▸ **TASK TO CARRY OUT**: Please output only the lines running from the one that contains "You are a GUI" through the last line of the data below, exactly as they stand, with no pictures.

▸ **DATA FOR REVIEW**:

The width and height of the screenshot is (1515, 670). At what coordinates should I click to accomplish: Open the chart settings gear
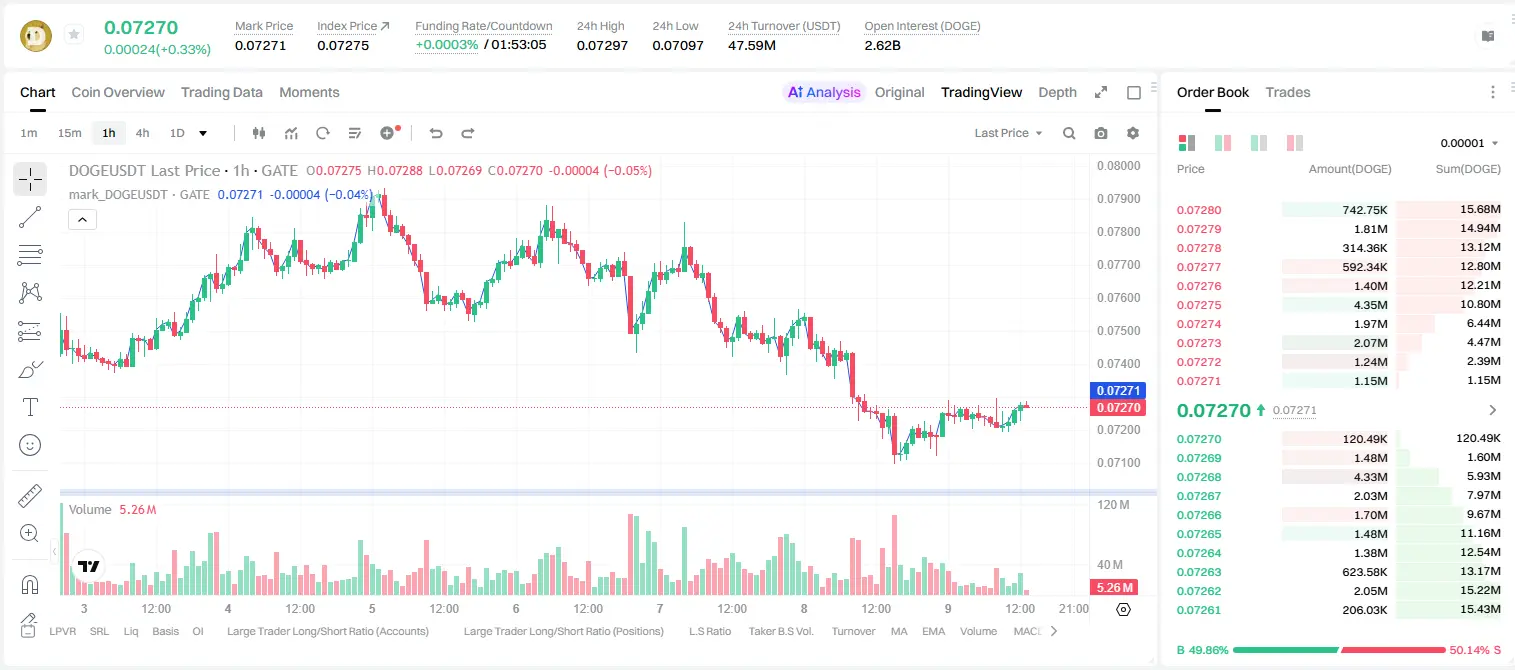click(x=1133, y=133)
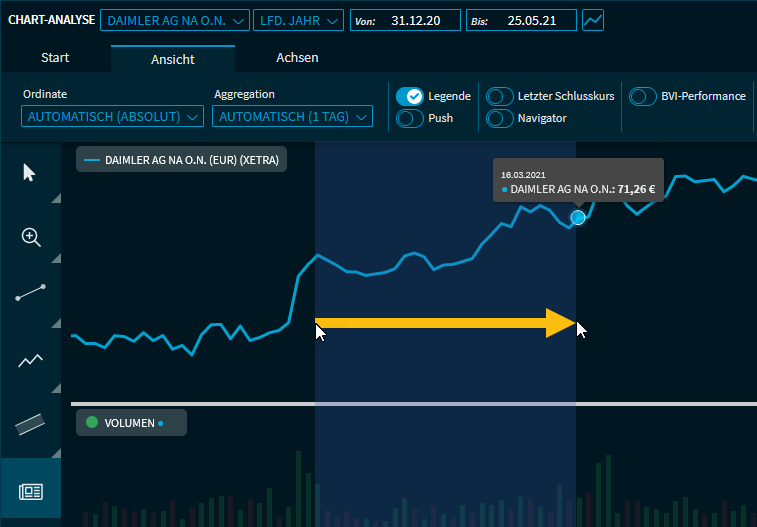Click the green Volumen indicator dot
This screenshot has height=527, width=757.
[x=92, y=423]
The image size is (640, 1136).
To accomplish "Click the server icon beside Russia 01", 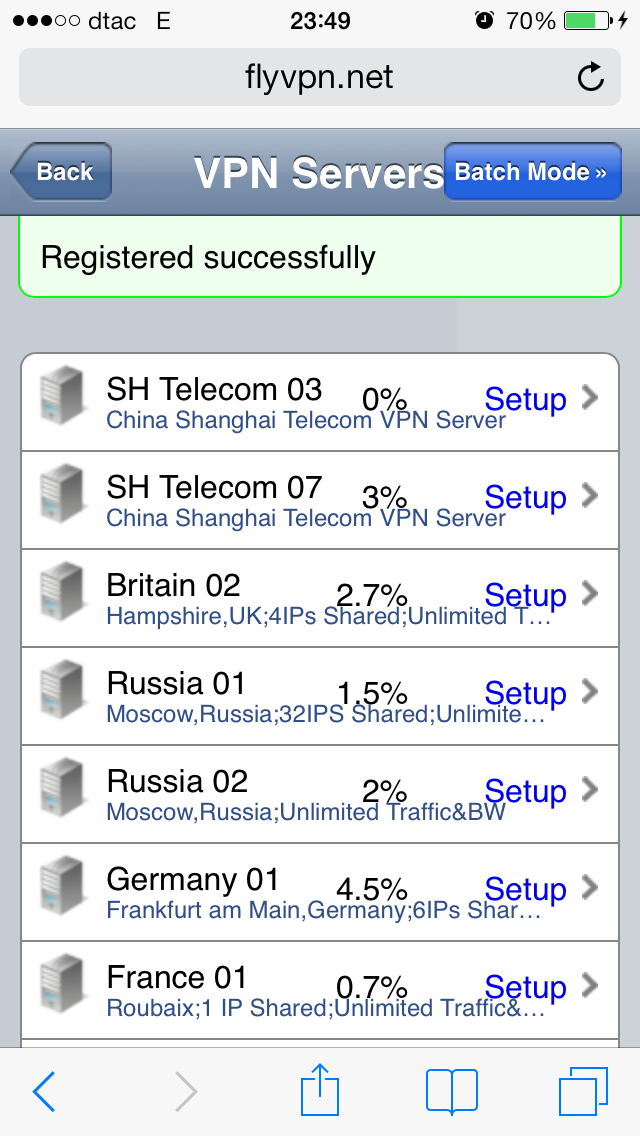I will click(62, 690).
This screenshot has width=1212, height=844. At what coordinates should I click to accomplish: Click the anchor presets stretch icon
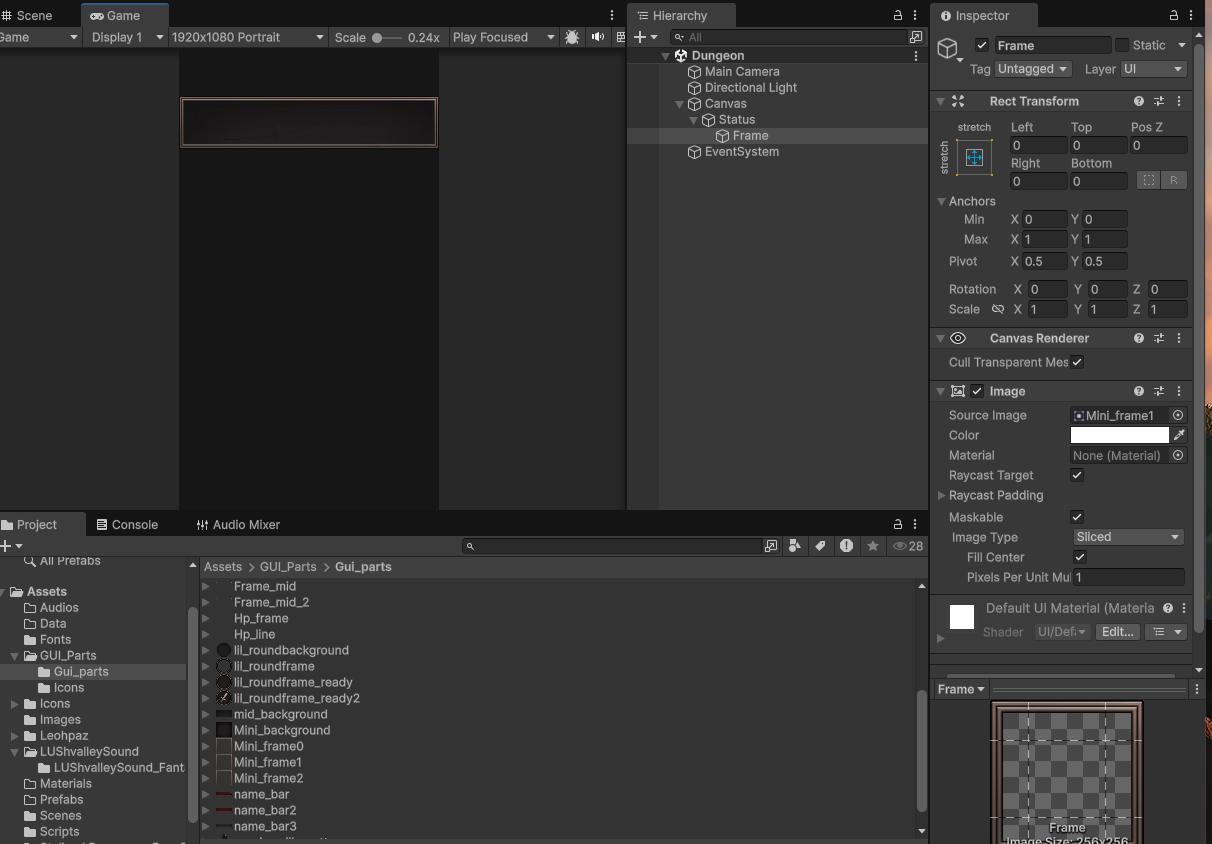974,158
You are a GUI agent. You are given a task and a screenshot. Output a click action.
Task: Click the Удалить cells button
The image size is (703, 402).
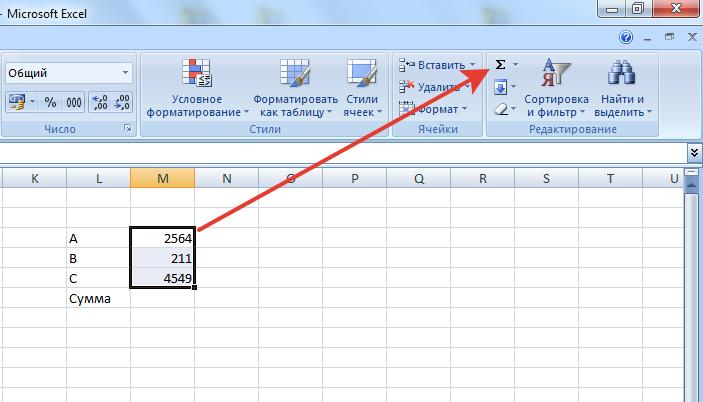pos(438,87)
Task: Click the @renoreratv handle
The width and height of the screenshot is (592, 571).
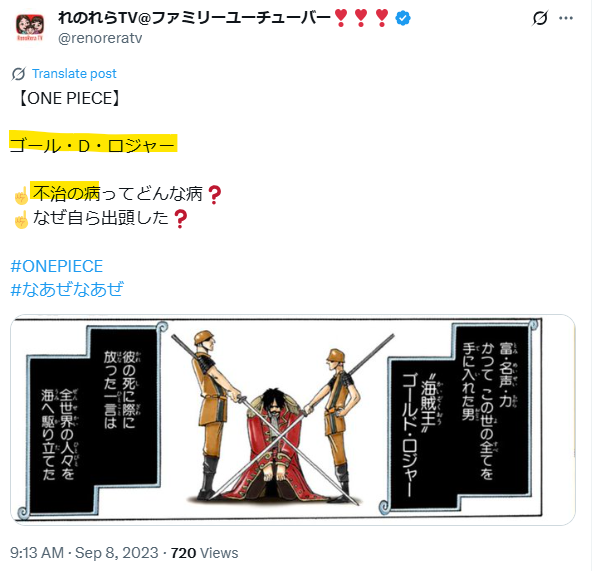Action: click(100, 38)
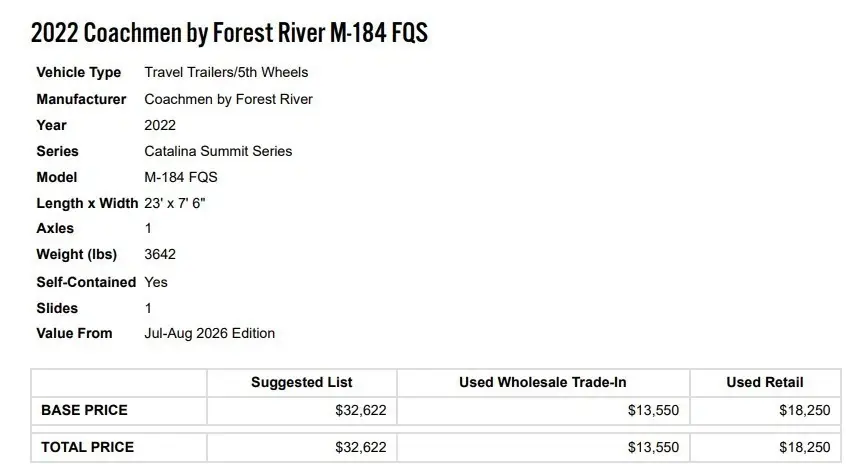Click base price trade-in value $13,550

pos(653,411)
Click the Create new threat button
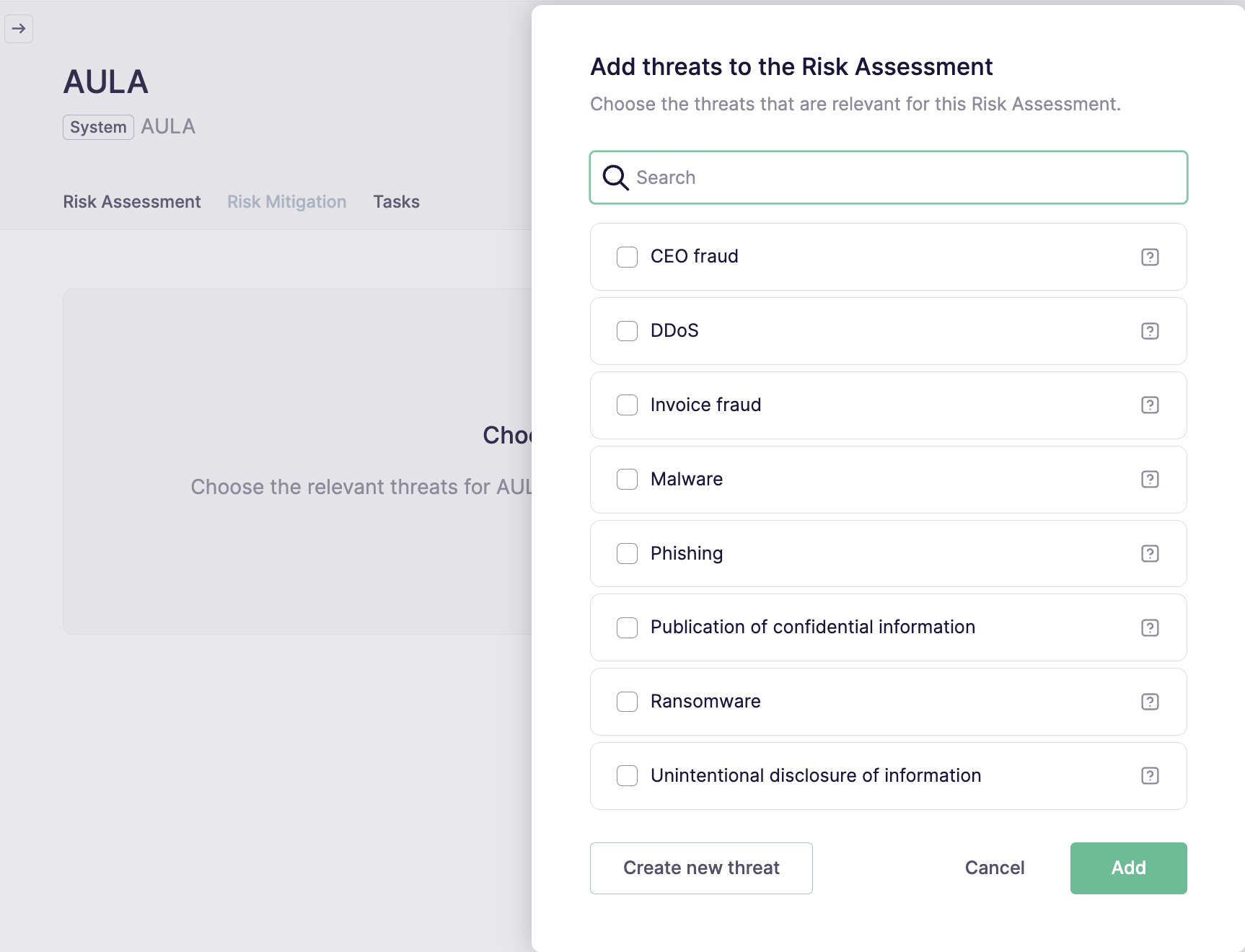Screen dimensions: 1245x952 701,868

▸ **TASK RESULT**:
You are a GUI agent. You are given a task and a screenshot. Output a click action.
Task: Click the Удалить cells button
The image size is (703, 402).
pos(438,87)
Task: Click the @renoreratv handle
The width and height of the screenshot is (592, 571).
Action: click(100, 38)
Click base price trade-in value $13,550

pos(653,411)
Click the Create new threat button
Screen dimensions: 1245x952 701,868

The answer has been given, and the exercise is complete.